Carena’s Jamaican Grille is inviting friends and fans to a feast on Saturday from 6:30 to 9 p.m. to say goodbye to the old building (guests are asked to RSVP via Facebook or email firstname.lastname@example.org). The restaurant will reopen in several months, she promises.
The rebuilding project is part of a makeover for the Spring Rock Green shopping center on Midlothian Turnpike, home to Culinard, the Culinary Institute of Virginia College (as well as Dollar Tree, Sports Zone, Shoe City and a Rainbow clothing shop).
To make it consistent with the shopping center’s redesign, the new Carena’s building (which the restaurant will share with a retail tenant) won’t have the neon sign or the signature coral and blue exterior color scheme or murals. It will, however, have a colorful outdoor patio with umbrellas to give it a tropical feel, Ives says. She plans to reopen in January.
In the meantime, Ives will continue to operate Jamaica House, which she opened at 1215 W. Broad St. in 1994, and she plans to set up a food truck at the Carena’s site in Chesterfield County on Fridays from noon to 8 p.m., starting Sept. 8. It will have some of the restaurant’s signature curries, oxtail and jerk chicken and pork, she says. “We’ll have some surprises too — some things we haven’t done on the menu.” (After devouring Friday's lunch special of pan-seared salmon in creamy coconut sauce with rice, beans and flavorful stewed cabbage, I'm putting in a personal request for that dish.) She is also considering taking the food truck to area festivals and farmers markets.

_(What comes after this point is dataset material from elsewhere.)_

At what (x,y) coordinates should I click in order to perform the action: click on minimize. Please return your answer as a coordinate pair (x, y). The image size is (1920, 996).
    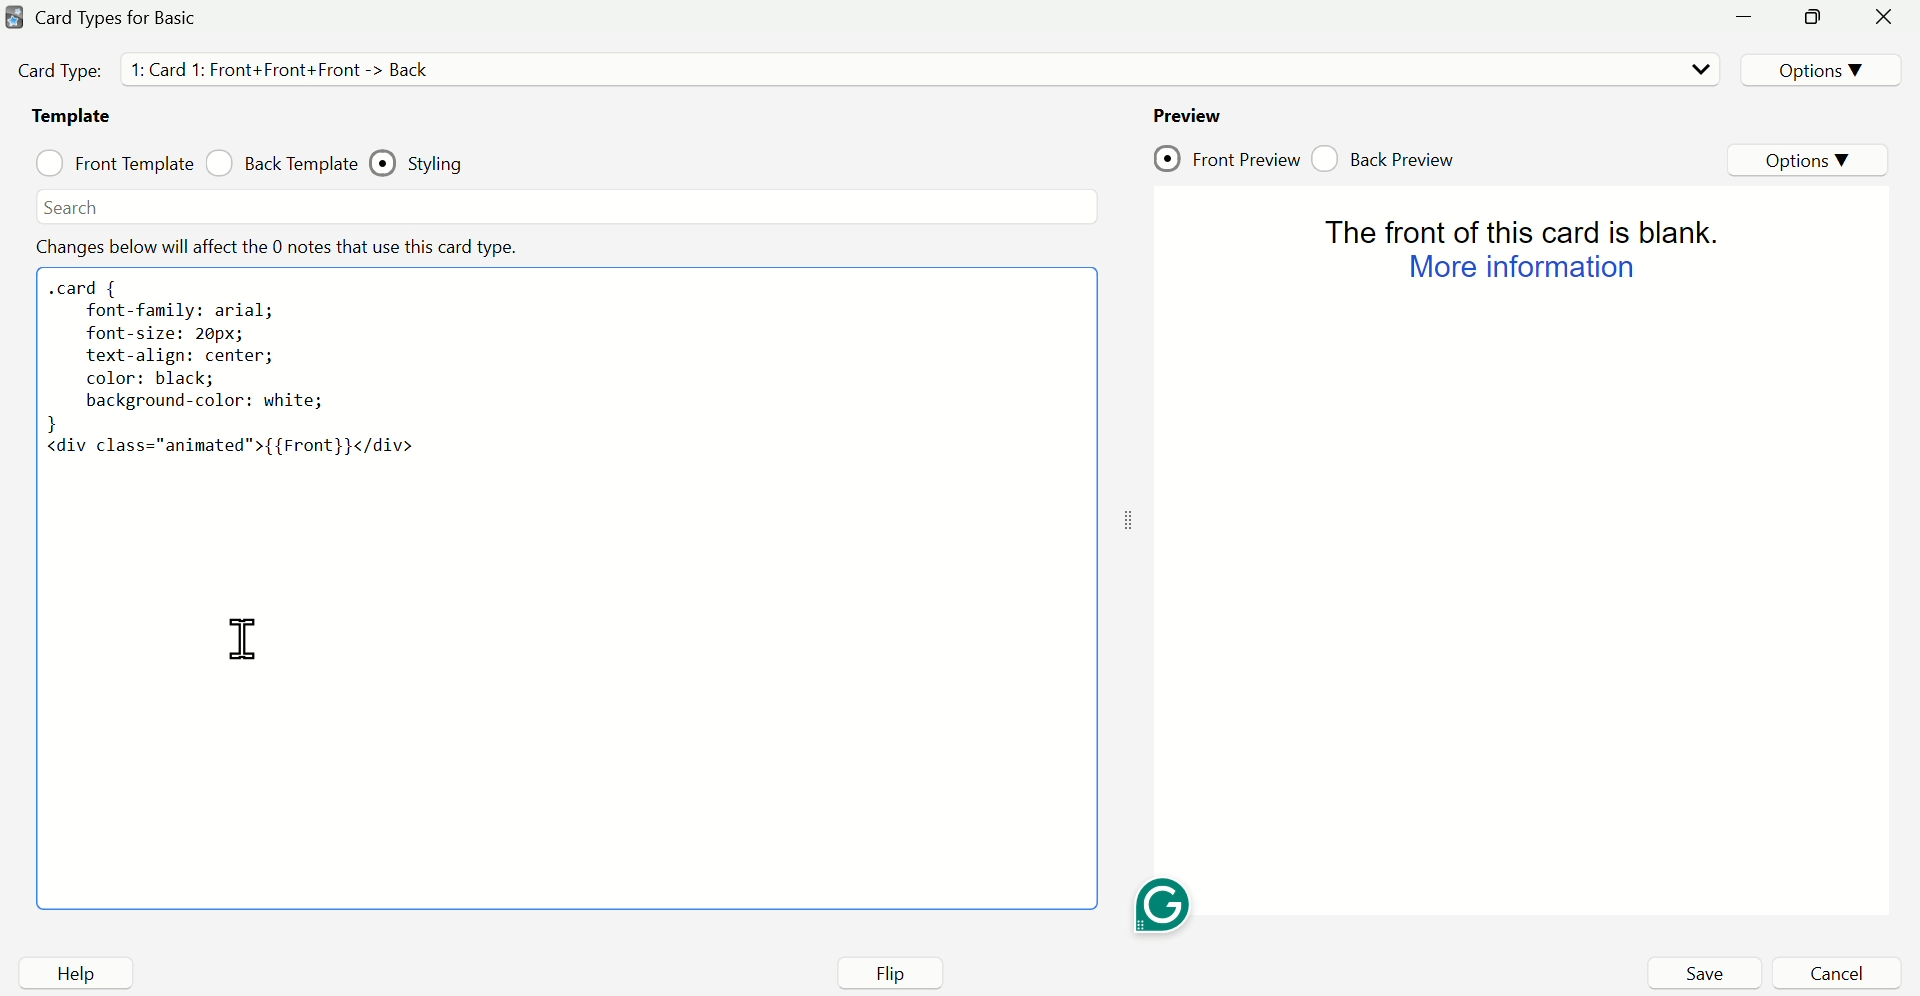
    Looking at the image, I should click on (1751, 21).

Ives, a Jamaican native whose father was a baker, moved to New York City in 1986 as a teenager and worked in a series of restaurants before opening Jamaica House with the help of her mother, whom she calls her biggest influence. “My mom was right there with me and we started cooking together,” she says.

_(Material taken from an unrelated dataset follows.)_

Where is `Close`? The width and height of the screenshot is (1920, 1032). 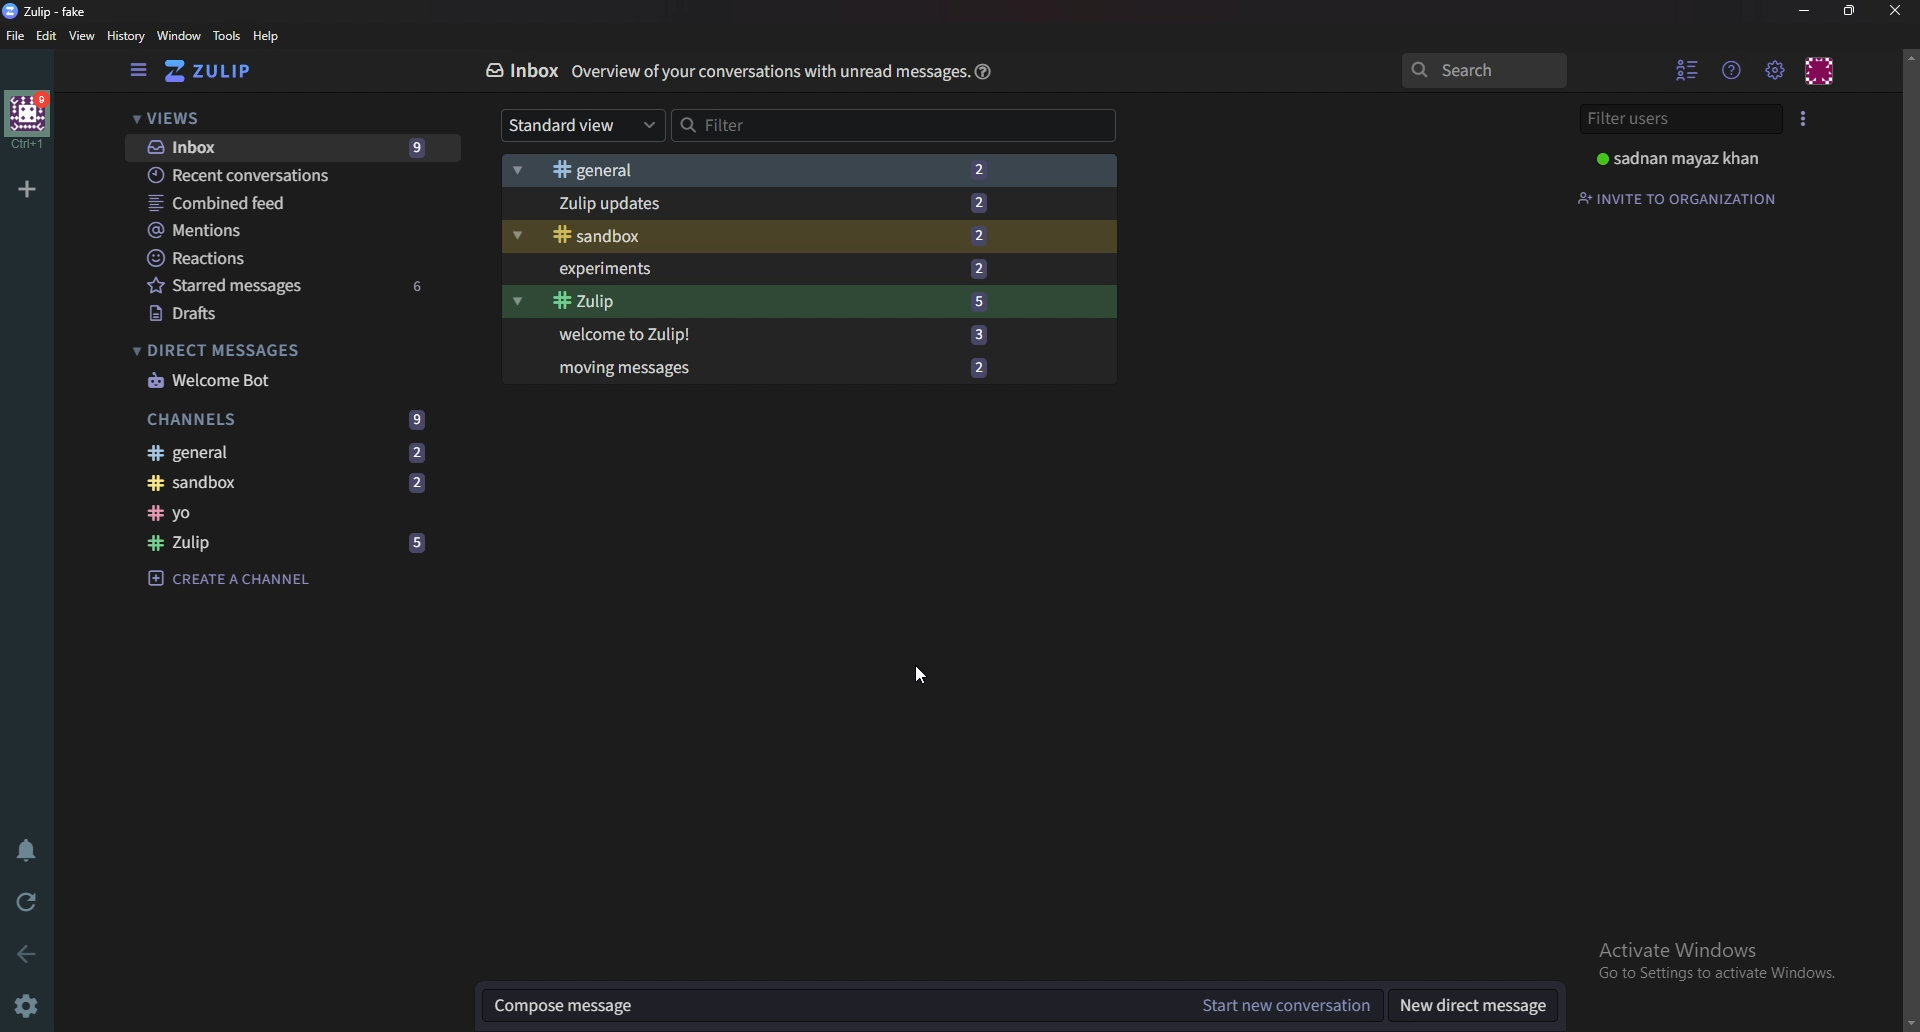 Close is located at coordinates (1896, 11).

Carena’s opened in October of 2007 with help from Ives’ former business partner, Jimmy Sneed. It bears the handiwork of restaurant designer Helen Reed and the whimsical painting of J.P. Happy Kuhn, aka Happy the Artist — both of whom will be involved in the re-creation of Carena's, Ives says.

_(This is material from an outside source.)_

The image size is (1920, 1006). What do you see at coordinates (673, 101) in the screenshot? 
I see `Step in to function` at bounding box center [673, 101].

She acknowledges that it’s difficult to halt the restaurant’s momentum. “This has been our busiest year yet,” she says, noting that the economic downturn began not long after Carena’s opened. “We hate to close.”
But she welcomes the shopping center’s upgrade and new development across Midlothian Turnpike, where work is under way on the mixed-use Stonebridge development at the site of the once-thriving Cloverleaf Mall.
“Where we are has been depressed for many years,” Ives says. “Now, this is like springtime in Midlothian.” She adds, “It’s important to look ahead and position myself for the future. I’ve always thought that this was the best location ever. It will become a section of town where people want to go.”